_BRIEF:_
Scan the records below and report how many lines contain the word "Yılı", giving the number by itself.

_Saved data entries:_
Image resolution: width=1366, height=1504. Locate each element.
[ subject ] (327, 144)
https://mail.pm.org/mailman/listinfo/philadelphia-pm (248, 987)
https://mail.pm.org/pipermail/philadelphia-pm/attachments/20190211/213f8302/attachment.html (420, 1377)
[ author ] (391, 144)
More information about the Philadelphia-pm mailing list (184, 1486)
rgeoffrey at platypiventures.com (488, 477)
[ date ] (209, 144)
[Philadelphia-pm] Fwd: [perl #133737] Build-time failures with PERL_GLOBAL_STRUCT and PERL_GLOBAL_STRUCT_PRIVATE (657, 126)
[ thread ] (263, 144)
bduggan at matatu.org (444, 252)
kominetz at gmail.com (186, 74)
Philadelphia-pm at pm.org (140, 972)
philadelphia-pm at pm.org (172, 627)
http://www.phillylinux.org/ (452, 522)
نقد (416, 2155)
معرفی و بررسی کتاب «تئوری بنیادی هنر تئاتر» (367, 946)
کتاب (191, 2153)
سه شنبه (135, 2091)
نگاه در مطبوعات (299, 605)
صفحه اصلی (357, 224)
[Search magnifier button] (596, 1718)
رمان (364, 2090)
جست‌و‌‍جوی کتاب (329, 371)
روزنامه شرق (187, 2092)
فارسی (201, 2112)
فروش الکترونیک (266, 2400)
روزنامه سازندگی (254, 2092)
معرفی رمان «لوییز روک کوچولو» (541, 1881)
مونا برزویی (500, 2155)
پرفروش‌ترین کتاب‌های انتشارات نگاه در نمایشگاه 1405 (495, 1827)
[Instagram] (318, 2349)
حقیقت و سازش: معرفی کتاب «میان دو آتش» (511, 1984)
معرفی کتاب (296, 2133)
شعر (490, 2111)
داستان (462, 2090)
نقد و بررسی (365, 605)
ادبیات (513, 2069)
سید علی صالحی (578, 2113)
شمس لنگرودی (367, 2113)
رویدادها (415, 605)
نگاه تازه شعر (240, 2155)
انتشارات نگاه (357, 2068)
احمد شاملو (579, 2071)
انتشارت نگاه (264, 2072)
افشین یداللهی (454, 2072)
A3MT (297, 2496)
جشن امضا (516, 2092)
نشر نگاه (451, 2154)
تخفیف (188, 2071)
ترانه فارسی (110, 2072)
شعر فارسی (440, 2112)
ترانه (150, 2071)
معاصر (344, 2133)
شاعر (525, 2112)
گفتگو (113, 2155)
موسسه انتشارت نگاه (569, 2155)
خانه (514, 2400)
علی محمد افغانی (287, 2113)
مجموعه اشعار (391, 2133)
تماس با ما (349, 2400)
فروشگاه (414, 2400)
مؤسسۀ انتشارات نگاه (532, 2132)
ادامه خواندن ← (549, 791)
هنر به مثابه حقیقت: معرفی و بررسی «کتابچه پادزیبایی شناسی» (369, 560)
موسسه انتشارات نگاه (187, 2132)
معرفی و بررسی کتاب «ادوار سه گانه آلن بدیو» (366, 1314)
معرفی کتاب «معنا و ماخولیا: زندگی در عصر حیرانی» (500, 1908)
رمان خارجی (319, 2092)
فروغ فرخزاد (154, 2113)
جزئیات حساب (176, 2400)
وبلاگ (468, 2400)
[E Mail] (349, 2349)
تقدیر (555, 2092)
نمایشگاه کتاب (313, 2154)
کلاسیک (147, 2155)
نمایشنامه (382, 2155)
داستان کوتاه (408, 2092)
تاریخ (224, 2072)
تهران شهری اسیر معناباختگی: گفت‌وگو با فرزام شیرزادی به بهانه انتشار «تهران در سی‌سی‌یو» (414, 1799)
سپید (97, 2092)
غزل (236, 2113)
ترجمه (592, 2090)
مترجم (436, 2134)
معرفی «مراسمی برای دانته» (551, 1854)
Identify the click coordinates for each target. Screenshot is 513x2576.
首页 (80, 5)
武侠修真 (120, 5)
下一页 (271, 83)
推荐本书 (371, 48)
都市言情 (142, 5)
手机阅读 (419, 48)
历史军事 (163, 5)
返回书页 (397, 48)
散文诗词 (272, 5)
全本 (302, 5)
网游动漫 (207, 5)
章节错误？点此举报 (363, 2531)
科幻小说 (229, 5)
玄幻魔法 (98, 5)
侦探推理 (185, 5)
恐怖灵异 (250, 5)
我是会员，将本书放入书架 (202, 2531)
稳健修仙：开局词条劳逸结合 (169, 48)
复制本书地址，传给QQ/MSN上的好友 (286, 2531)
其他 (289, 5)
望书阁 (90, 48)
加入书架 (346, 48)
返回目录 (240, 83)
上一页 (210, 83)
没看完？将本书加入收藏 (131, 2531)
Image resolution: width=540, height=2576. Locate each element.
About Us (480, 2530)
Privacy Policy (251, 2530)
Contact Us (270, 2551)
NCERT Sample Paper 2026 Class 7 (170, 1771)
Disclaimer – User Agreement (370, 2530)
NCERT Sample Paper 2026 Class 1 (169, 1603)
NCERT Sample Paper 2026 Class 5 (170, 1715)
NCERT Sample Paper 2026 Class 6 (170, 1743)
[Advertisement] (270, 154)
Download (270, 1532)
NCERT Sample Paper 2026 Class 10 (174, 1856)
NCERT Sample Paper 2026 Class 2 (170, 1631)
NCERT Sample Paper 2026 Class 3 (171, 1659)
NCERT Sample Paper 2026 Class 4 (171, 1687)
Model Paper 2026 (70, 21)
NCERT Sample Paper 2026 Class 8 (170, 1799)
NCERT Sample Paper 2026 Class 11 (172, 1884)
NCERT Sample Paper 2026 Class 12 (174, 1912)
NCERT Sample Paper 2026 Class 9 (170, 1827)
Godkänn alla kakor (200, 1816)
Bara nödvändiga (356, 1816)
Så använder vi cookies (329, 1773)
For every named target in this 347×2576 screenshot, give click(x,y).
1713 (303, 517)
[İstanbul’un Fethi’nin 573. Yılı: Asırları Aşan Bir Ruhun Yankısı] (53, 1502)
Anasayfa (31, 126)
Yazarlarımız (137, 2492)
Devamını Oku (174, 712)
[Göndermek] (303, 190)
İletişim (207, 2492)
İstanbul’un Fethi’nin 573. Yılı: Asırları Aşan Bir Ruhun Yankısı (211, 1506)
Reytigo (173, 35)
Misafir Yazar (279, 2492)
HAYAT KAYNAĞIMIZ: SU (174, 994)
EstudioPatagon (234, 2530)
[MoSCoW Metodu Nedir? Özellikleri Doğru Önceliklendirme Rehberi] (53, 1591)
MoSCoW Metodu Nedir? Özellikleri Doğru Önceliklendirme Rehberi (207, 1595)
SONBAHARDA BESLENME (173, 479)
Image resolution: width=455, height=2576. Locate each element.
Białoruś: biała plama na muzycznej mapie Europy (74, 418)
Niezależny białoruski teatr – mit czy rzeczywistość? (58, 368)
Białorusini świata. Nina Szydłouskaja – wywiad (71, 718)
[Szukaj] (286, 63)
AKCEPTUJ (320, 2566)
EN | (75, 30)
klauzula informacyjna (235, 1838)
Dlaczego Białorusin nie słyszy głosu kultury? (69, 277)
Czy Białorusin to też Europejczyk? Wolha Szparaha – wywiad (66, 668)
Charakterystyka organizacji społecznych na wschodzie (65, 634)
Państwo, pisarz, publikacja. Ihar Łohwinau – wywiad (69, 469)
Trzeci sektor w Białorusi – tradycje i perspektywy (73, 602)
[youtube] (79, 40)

_SOLUTION TO THIS TASK:_
2